● **YOUR GOAL**
Filter the listing below, keeping only the lines with the word "computer".

● **DATA FOR THE TASK**
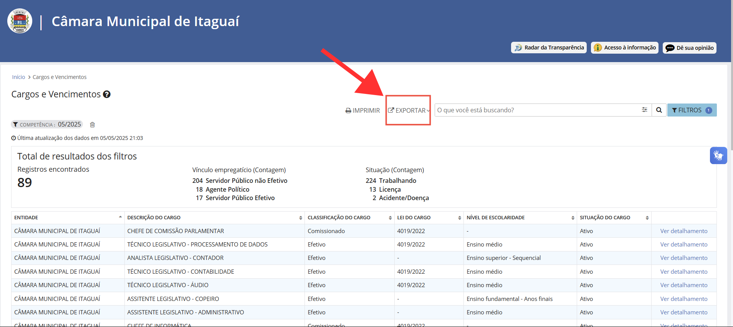
Task: Sort by Nível de Escolaridade column
Action: (520, 218)
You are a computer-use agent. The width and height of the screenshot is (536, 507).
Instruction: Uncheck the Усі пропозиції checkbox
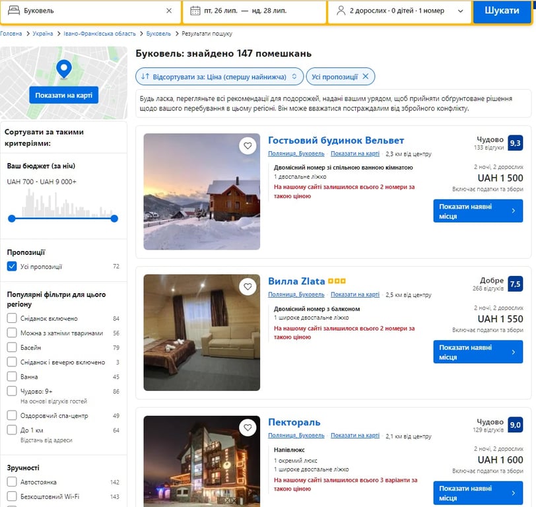12,267
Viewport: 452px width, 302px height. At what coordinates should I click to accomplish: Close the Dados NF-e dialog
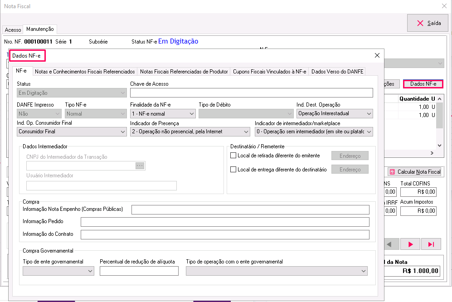[x=377, y=55]
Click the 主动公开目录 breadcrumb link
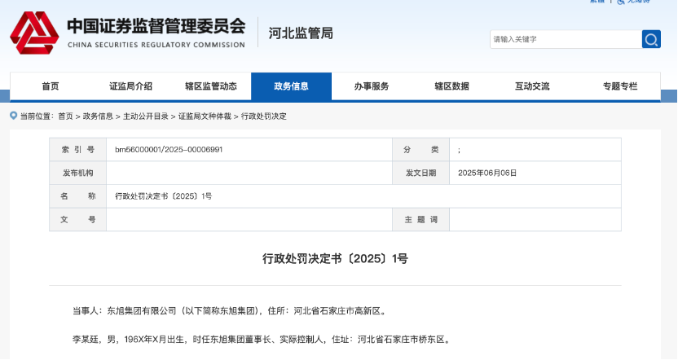Screen dimensions: 678x360 pyautogui.click(x=146, y=116)
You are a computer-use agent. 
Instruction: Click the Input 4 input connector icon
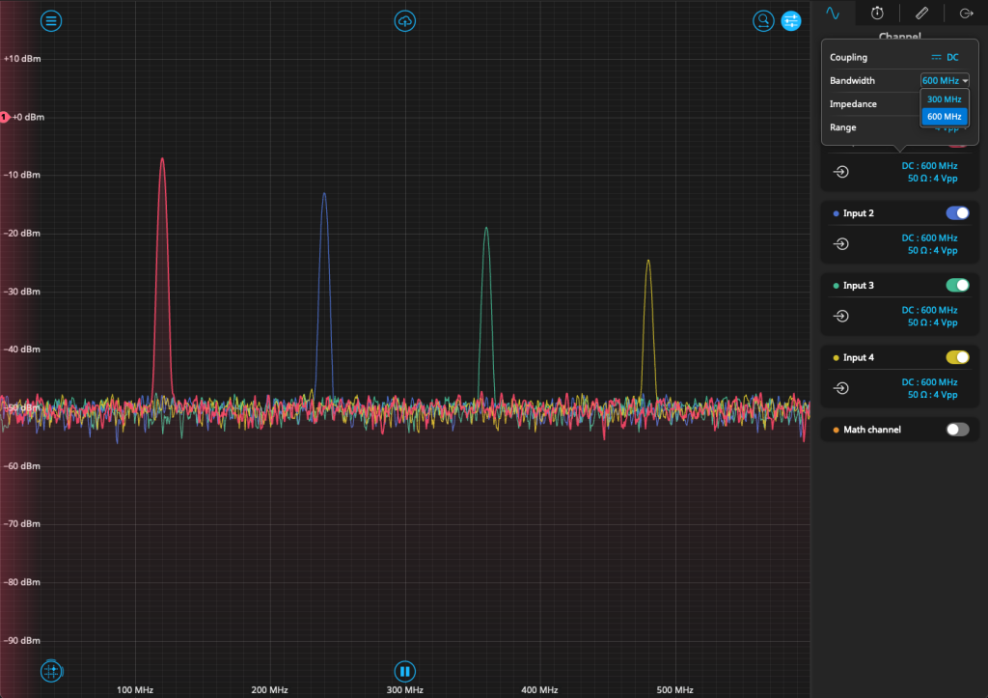[841, 388]
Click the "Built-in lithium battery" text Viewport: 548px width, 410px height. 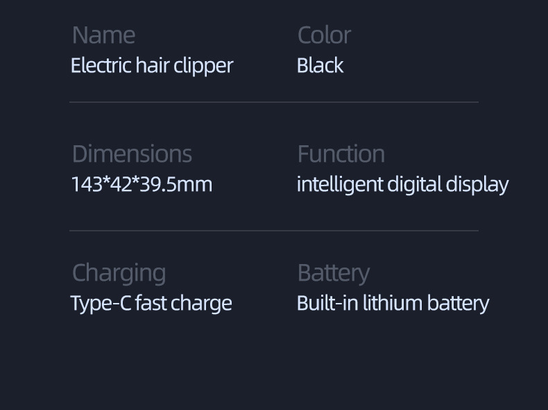393,304
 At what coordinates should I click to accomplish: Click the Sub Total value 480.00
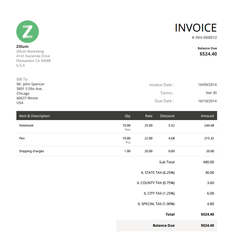tap(208, 162)
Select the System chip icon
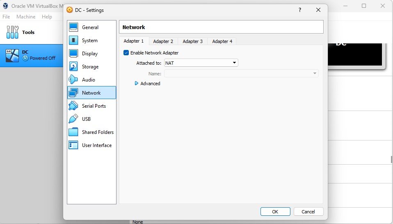The height and width of the screenshot is (224, 393). pyautogui.click(x=73, y=40)
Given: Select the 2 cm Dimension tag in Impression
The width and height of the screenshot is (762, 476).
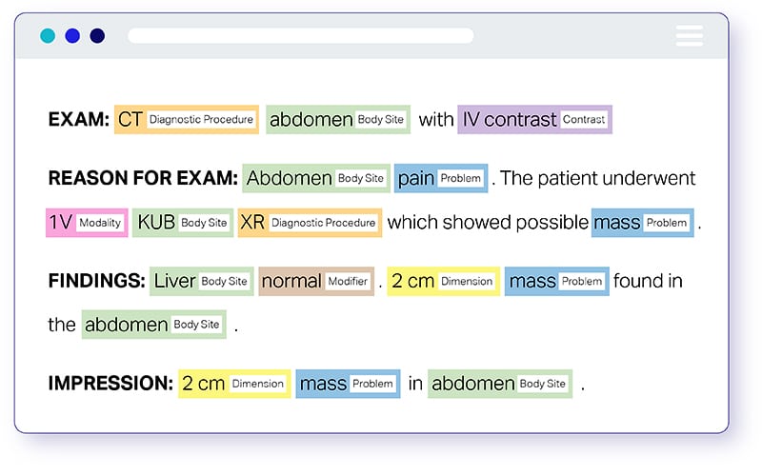Looking at the screenshot, I should click(233, 384).
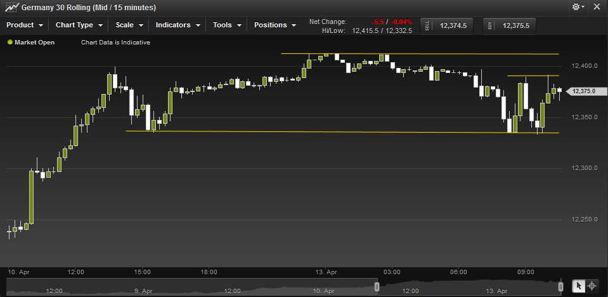
Task: Open the gear settings menu
Action: (578, 7)
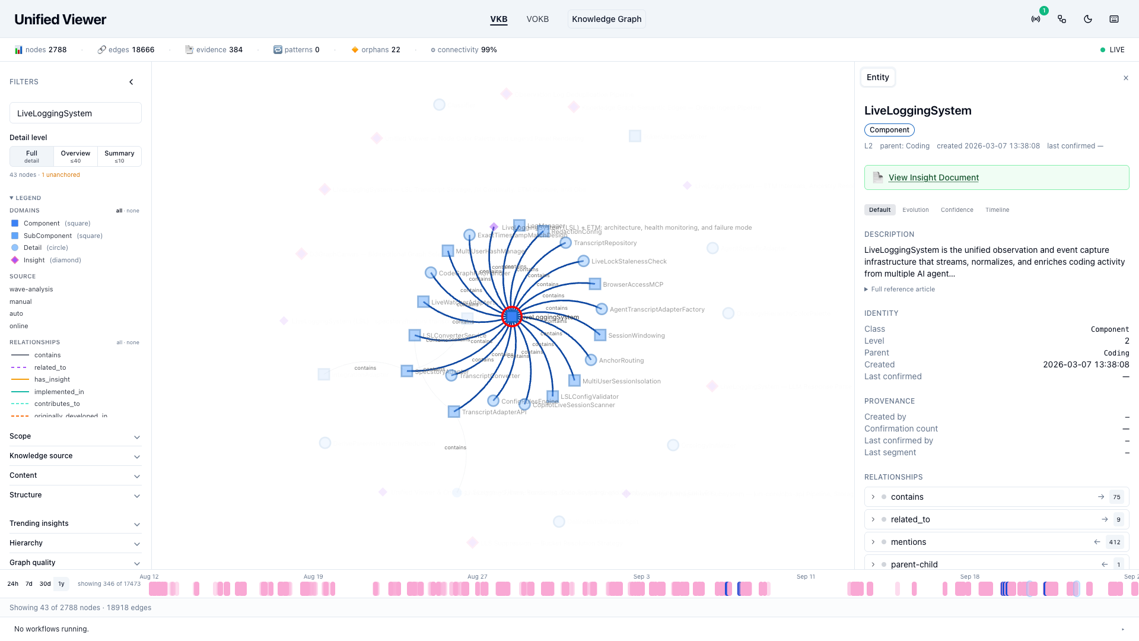Toggle the Insight diamond legend item
The width and height of the screenshot is (1139, 641).
click(46, 260)
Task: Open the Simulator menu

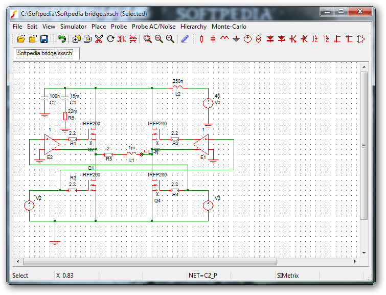Action: (x=73, y=27)
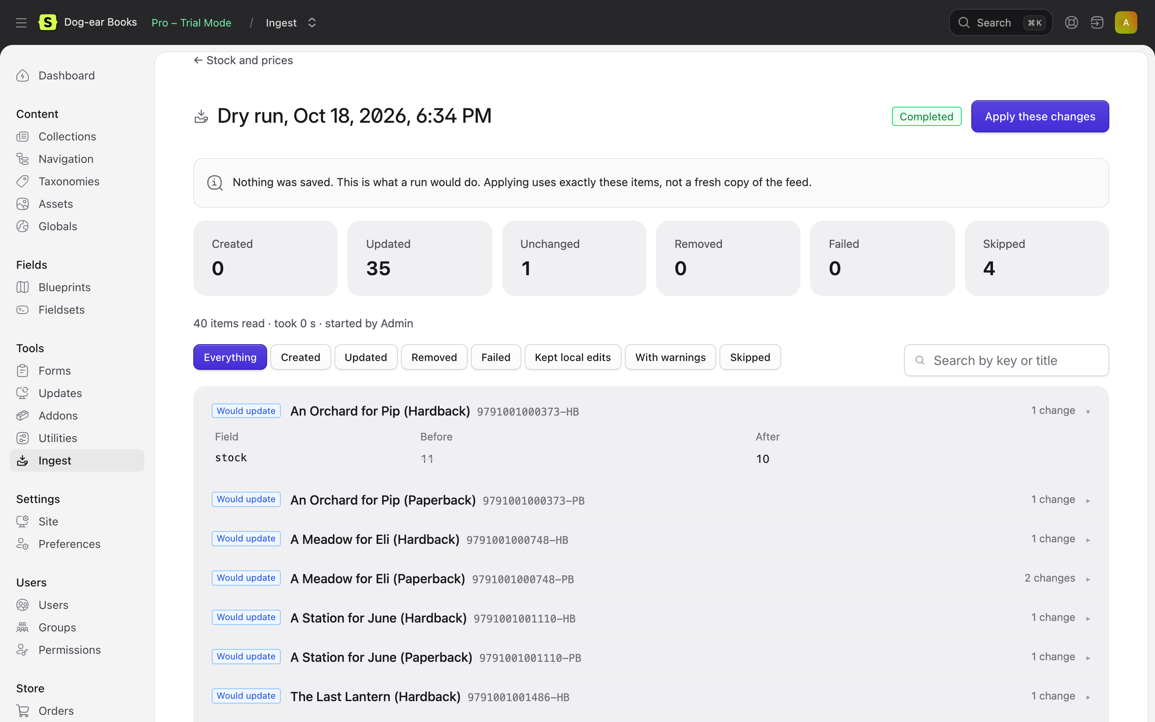Click the view site icon beside avatar

[x=1097, y=22]
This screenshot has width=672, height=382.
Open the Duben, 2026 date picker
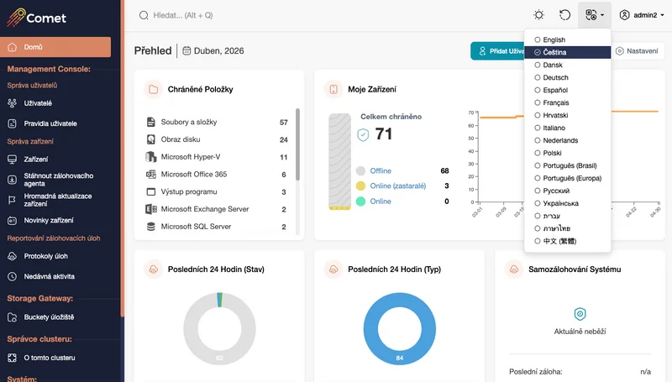pyautogui.click(x=213, y=51)
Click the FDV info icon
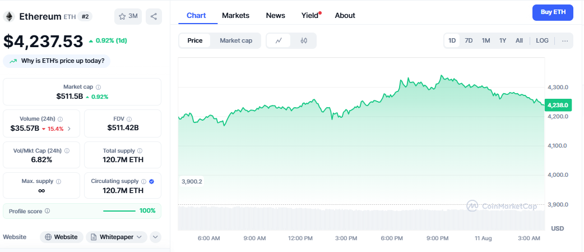The height and width of the screenshot is (252, 584). pos(129,119)
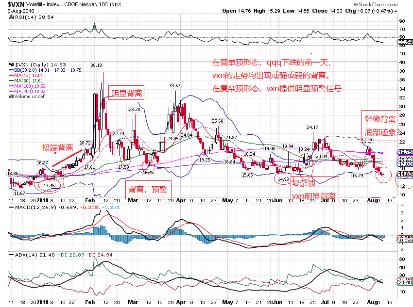Click the 背离，预警 annotation box

point(147,190)
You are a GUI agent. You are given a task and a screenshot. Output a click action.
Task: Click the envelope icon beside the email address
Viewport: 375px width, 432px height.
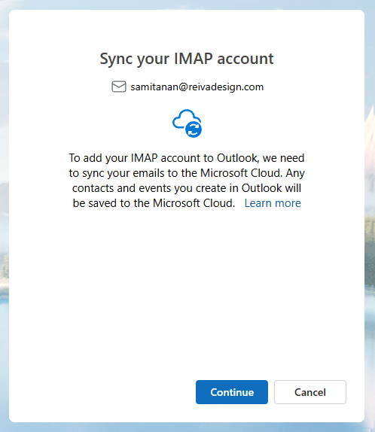coord(119,87)
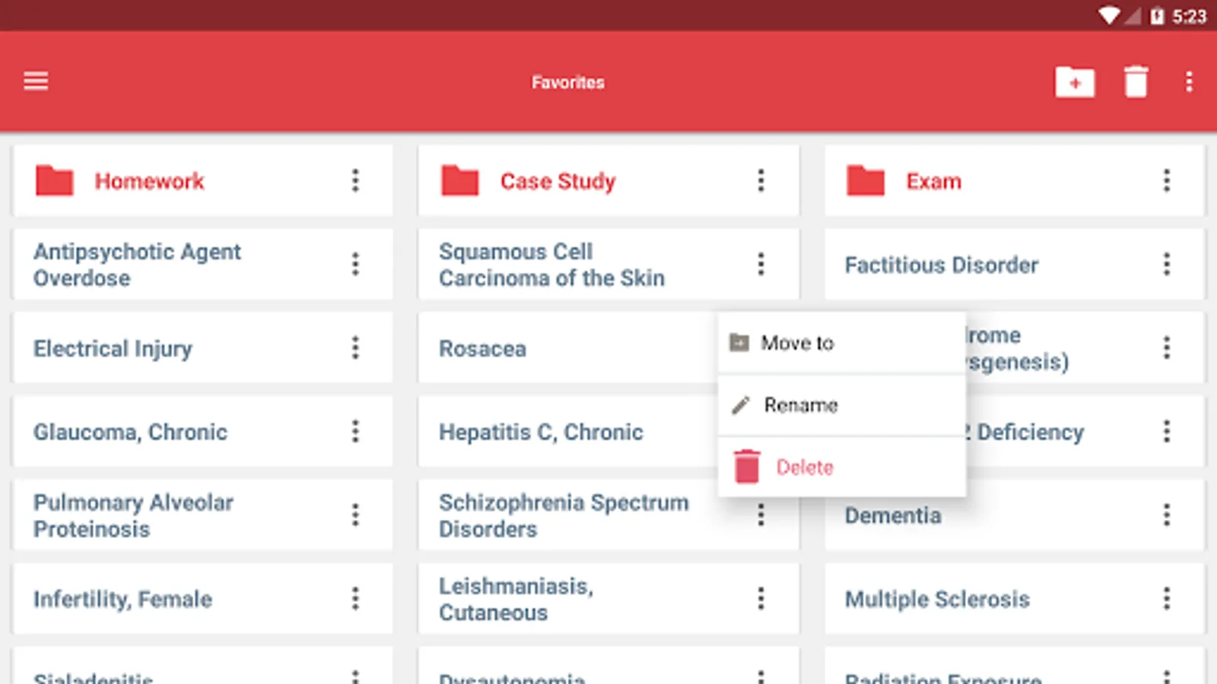The image size is (1217, 684).
Task: Show more options for Multiple Sclerosis
Action: pos(1166,599)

● **EXERCISE RESULT**
You are a computer-use agent. The width and height of the screenshot is (536, 507).
You are a computer-use agent. 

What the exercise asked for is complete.